Food Literacy – Ein neues horizontales Konzept in der Erwachsenenbildung und -beratung zum Erreichen von Ernährungskompetenz

„Food Literacy“ oder Ernährungskompetenz sollte als persönliche Kernkompetenz betrachtet werden, ebenso wie „Computer Literacy“ oder „Consumer Literacy“. Um diese Kompetenz zu erreichen, konzentriert sich das Projekt auf

  • die Sensibilisierung von Multiplikatoren in der Erwachsenenbildung für Fragen der Food Literacy
  • die Entwicklung von Materialien, die es diesen Multiplikatoren ermöglichen, Aspekte der Ernährungskompetenz und der kulinarischen Kultur in ihre Kurse einzubeziehen
  • die Sensibilisierung von Institutionen, die mit Kunden aus sozial und/oder wirtschaftlich benachteiligten Zielgruppen arbeiten, die mit herkömmlichen Erwachsenenbildungsangeboten nicht erreicht werden können
  • aufzuzeigen, wie Lebensmittel- oder Ernährungskampagnen durch zielgruppenspezifische Bildungsangebote ergänzt werden müssen, um zu nachhaltigen Ergebnissen zu führen

Support the Ways to Literacy – Förderung der Wege zur Alphabetisierung

Es besteht ein weit verbreiteter Bedarf, Defizite bei den Grundkompetenzen in den frühen Phasen der Sozial-, Berufs- oder Bildungsberatung zu erkennen. Da Menschen, die sich wegen ihres Mangels an Lese-, Schreib- und Rechenkenntnissen schämen, ihre Defizite erfolgreich verbergen, müssen Berater, die in diesen Bereichen tätig sind, darin geschult werden, Strategien und Methoden anzuwenden, um diese Tatsachen sorgfältig zu enthüllen, ohne die soziale und kulturelle Integrität ihrer Klienten zu verletzen.


People with Special Needs – Menschen mit speziellen Bedürfnissen

Dieses Projekt richtet sich an Menschen mit speziellen Bedürfnissen und konzentriert sich auf:

  • Qualifikationsmöglichkeiten, speziell im Bereich der Informations- und Kommunikationstechnologie
  • Hilfswerkzeuge für Menschen mit speziellen Bedürfnissen
  • die Anpassung von Arbeitsstätten
  • Soziale und psychologische Aspekte
  • das Aufzeigen von Möglichkeiten.

Best Selection of Vocational Guidance Methods – Methoden der Berufsberatung: Eine Sammlung effektiver Methoden

Das Projekt verbreitete acht innovative und erfolgreich getestete Berufsberatungskonzepte, die zwischen 1995 und 1999 mit Unterstützung verschiedener EU-Programme entwickelt worden waren.

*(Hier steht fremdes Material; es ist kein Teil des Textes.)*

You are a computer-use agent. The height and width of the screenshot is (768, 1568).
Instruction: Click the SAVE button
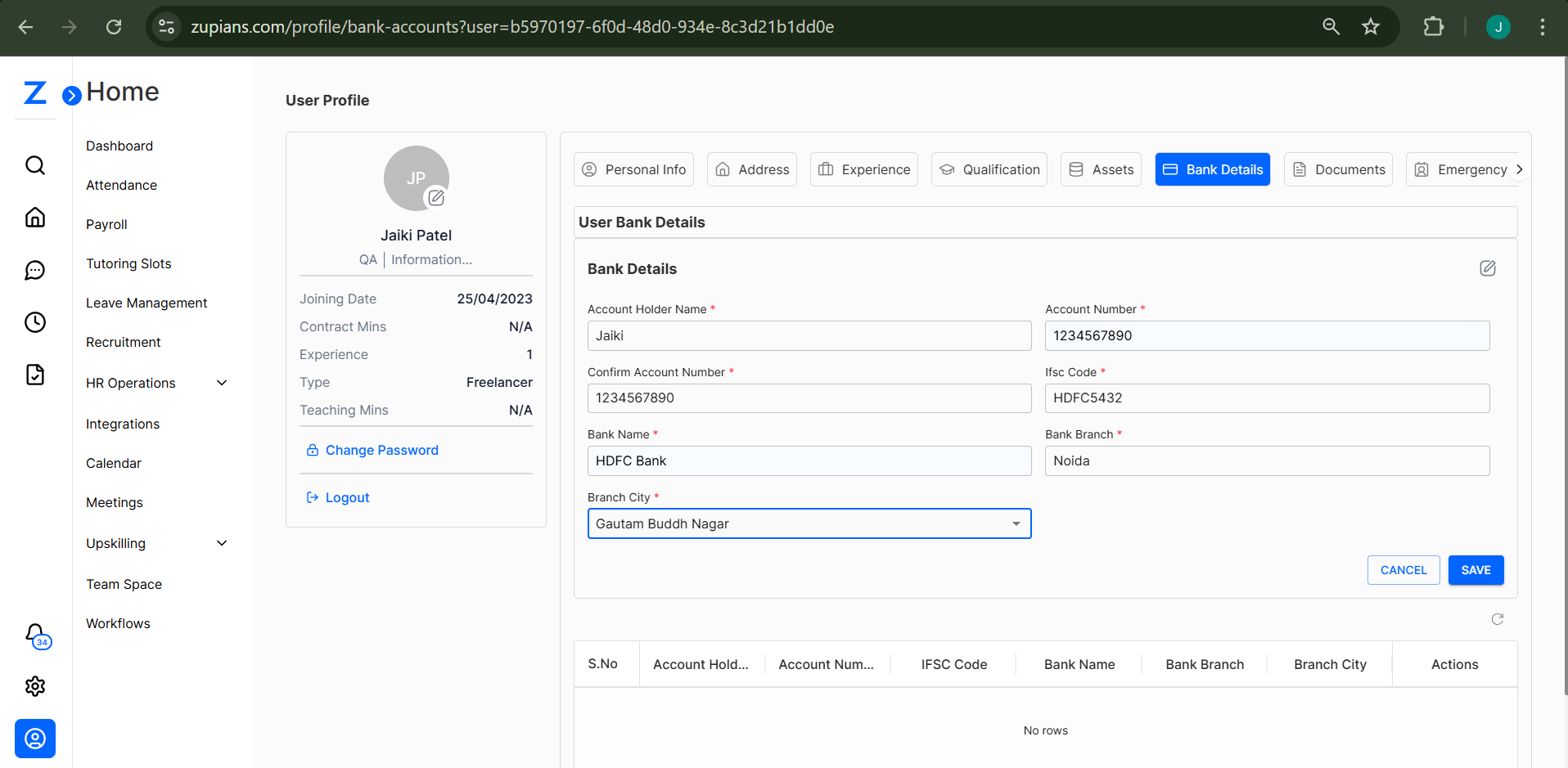(x=1476, y=570)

Es entwickelte und verbreitete auch eine Auswahl- und Entscheidungsmatrix für die Umsetzung erfolgreicher Berufsberatungsmethoden.


Arbeitsamt & Kunden – Verbesserung der Kommunikation zwischen den Beratern des Arbeitsamtes und ihren Kunden

Das Hauptziel des Projekts bestand darin, das Bewusstsein für die Bedeutung persönlicher Kompetenzen im Prozess der Berufsberatung und -vermittlung zu schärfen. Um bessere Matching-Ergebnisse zu erzielen, müssen die Mitarbeiter des Arbeitsamtes, die mit Arbeitssuchenden und mit Arbeitgebern arbeiten, ihre Beratung und ihre Kommunikationstechniken verbessern, um „die Sprache der Arbeitgeber zu verstehen“.


Soft Skills

Das Projekt konzentrierte sich auf die Implementierung von persönlichen Schlüsselqualifikationen in das berufliche Qualifikationssystem in den EU-Beitrittsländern. Aufgrund früherer Erfahrungen in mittel- und osteuropäischen Ländern war es offensichtlich, dass die „technischen“ Aspekte der beruflichen Qualifikation hohe Standards aufweisen, während die Notwendigkeit der Integration persönlicher Schlüsselqualifikationen sehr oft vernachlässigt wurde.